Amid the flurry of activity, some campaign promises did not materialise. His vow to brand China a currency manipulator has yet to be enacted, for example, perhaps because Beijing has been trying to prop up its currency. He has still to explain how he will fund his much-heralded $1tn infrastructure blitz.
Critically, Mr Trump’s views on questions such as corporate tax reform remain unclear. On Thursday, Mr Spicer appeared to endorse plans from congressional Republicans for a major overhaul of corporation tax that would penalise imports and exempt exports. The move was pitched as a way to force Mexico to pay for the border wall, but the White House later backtracked.
Lindsey Graham, a South Carolina senator and one of few Republican Trump critics, tweeted that “any policy proposal which drives up costs of Corona, tequila or margaritas is a big-time bad idea. Mucho Sad”.
While some critics hope Congress will act as a brake on Mr Trump, others worry that most of the Republican party has become so intoxicated with power that pro-trade politicians such as Paul Ryan, the Speaker of the House, are willing to ignore the fact that Mr Trump is tearing up decades of party orthodoxy.
“Most of the Republicans have sold out their values for political power,” said Edward Alden, a trade expert at the Council on Foreign Relations. “The last time the US rejected a negotiated treaty on trade was 1950. The last time you had a president running on an openly protectionist platform was Herbert Hoover.”

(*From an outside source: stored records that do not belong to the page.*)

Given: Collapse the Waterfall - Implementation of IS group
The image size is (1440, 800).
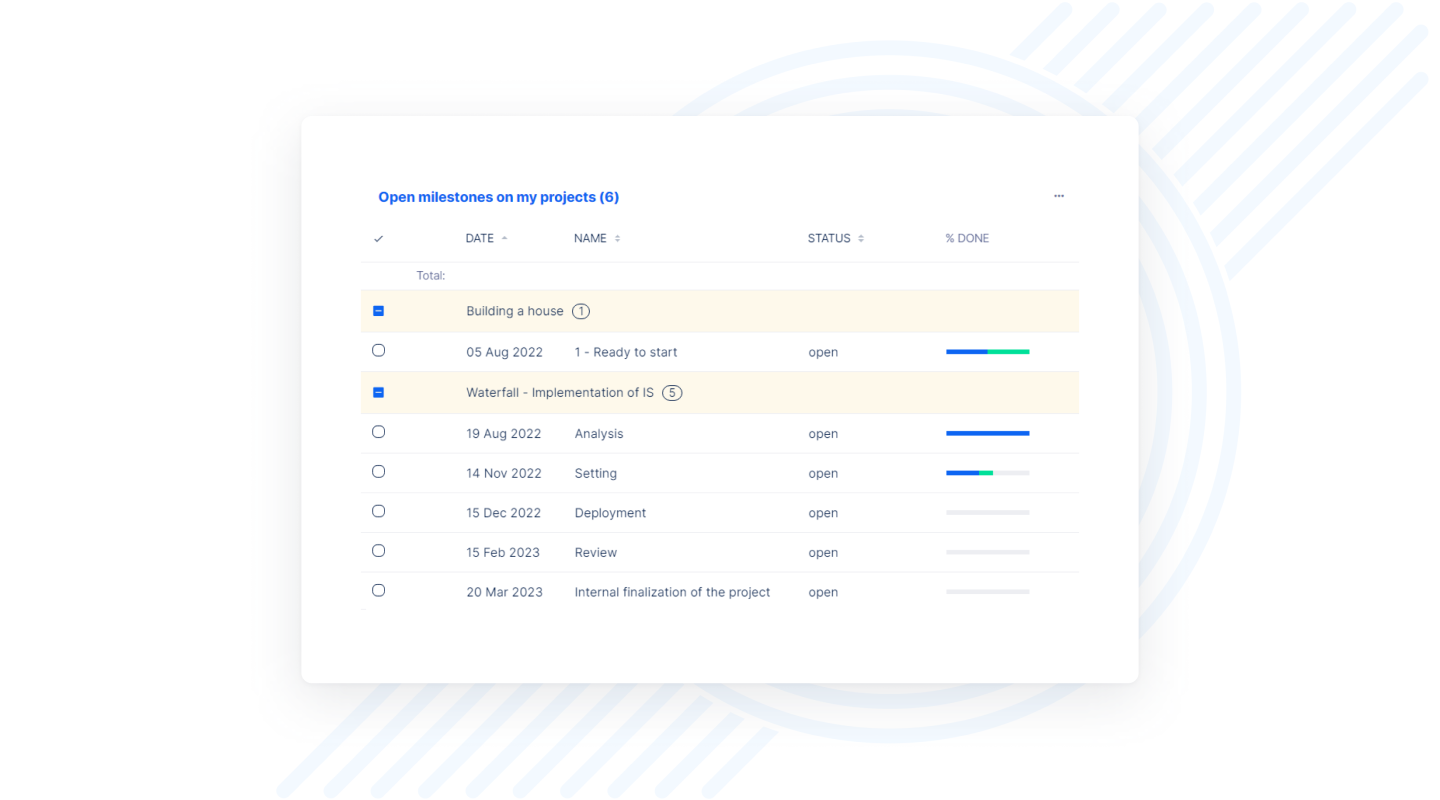Looking at the screenshot, I should (x=378, y=393).
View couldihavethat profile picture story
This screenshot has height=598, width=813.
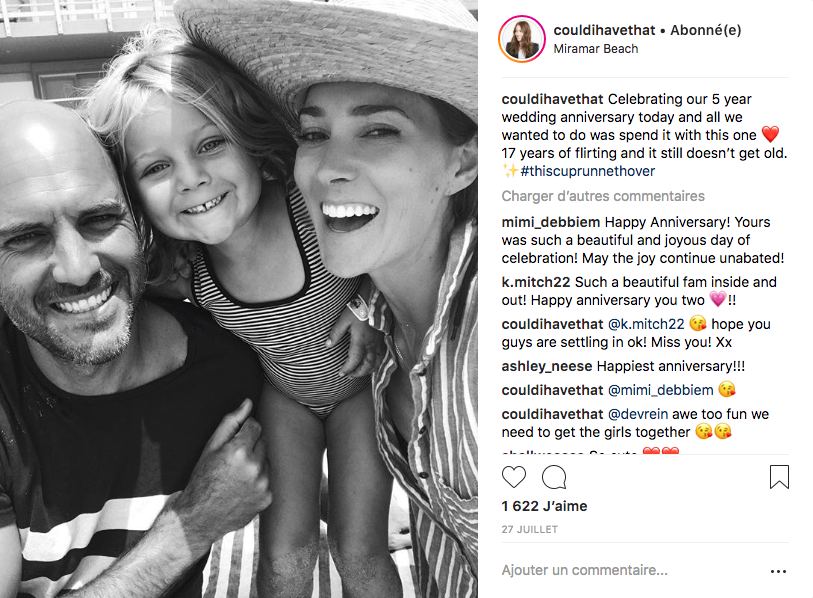tap(522, 39)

James Stavridis, Nato’s former Supreme Allied Commander Europe, described the first week as a “bumpy start” because of the spat with Mexico and “fairly confrontational” White House comments which suggested that the US try to block China from accessing islands in the South China Sea.
Fans and critics of Mr Trump are arriving at the same conclusion. “What you have seen in the first week is that he intends to pursue what he talked about doing. He is creating turbulence and secondary effects, but it is early days,” said Mr Stavridis.
Mr Gergen, however, says Mr Trump is damaging the US’s reputation. “It is causing a deeper sense of distress that this could become dangerous. You misjudge the Chinese on Taiwan or those islands and guns could be blazing.”
Laura Schisler, a Trump voter from Pittsburgh, said she was “very pleased and not surprised” that Mr Trump was issuing so many executive orders. “He stated these promises over and over again, and his supporters believed him and voted for him. Now he is delivering,” said Mrs Schisler.
Stephen Bannon, former head of Breitbart News turned White House aide, pointed to the disconnect between elites and many voters to explain why the media — which he said should “keep its mouth shut and just listen for a while” — was shocked at Mr Trump’s actions. “The media here is the opposition party. They don’t understand this country,” he told the New York Times.
Some experts say Mr Trump will boost the economy, particularly if he pushes through infrastructure spending. Others worry that the bullying treatment he gave Mexico would backfire with powers such as China. His penchant to sow confusion — such as saying in a single interview that Nato was “very important” and “obsolete” — has left diplomats scratching their heads, while domestic critics worry about the damage he could do to the country’s image.
“Ronald Reagan certainly brought a new spirit of government, but Reagan was willing to respect certain norms of behaviour,” said Timothy Naftali, a presidential historian at New York University.
“The current president seems unwilling and uninterested to respect the bipartisan norms of presidential action. If this week is a harbinger of the future the entire globe is going to get a case of ADD [attention deficit disorder].”